WHAT NEEDS TO BE DONE: Using the records below, give again exactly the lines from the line that contains "Given: Click the" through the line that contains "Image resolution: width=800", both ends included, and only those.

SOURCE MATERIAL:
______________________________
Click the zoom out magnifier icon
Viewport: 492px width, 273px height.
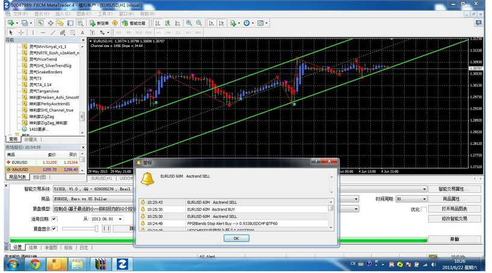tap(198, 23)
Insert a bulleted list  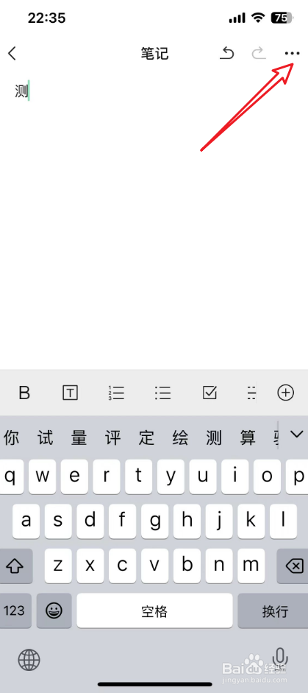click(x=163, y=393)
______________________________
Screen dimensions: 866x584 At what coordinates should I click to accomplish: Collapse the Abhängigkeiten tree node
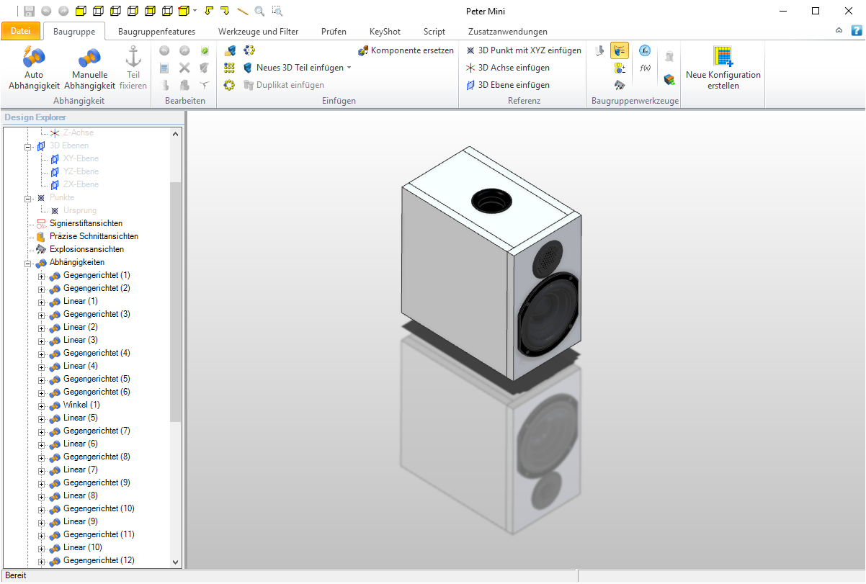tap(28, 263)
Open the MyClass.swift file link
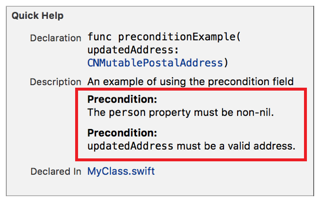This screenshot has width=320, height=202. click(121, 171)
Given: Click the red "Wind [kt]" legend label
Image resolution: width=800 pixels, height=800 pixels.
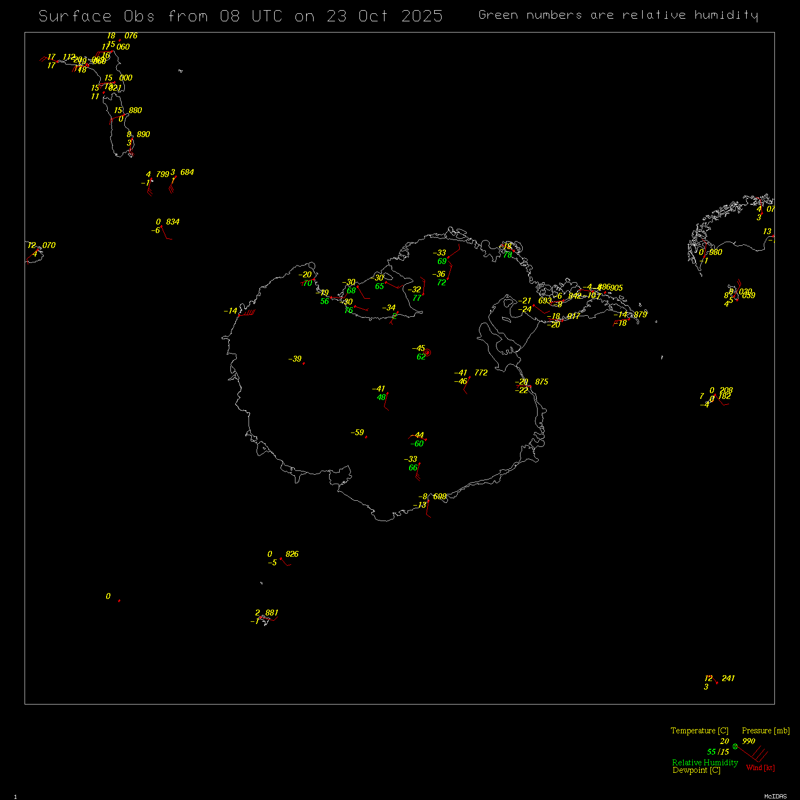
______________________________
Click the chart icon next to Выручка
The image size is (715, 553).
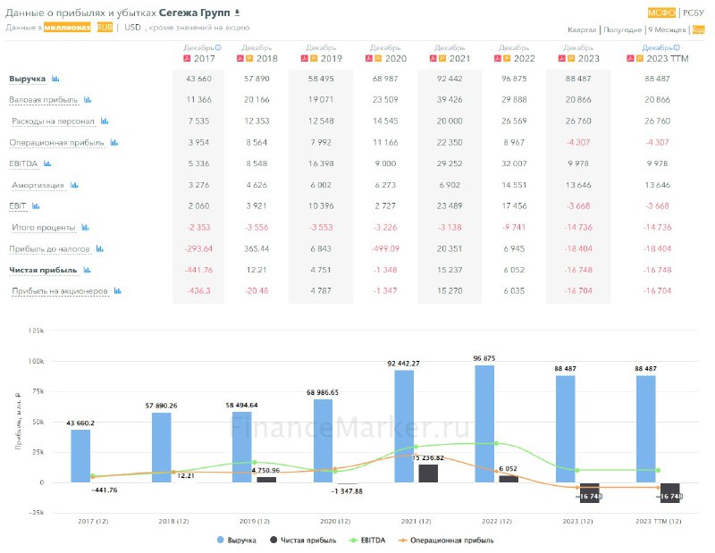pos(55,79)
______________________________
SOLVED PROBLEM:
Given: Click the red "Wind [kt]" legend label
Image resolution: width=800 pixels, height=800 pixels.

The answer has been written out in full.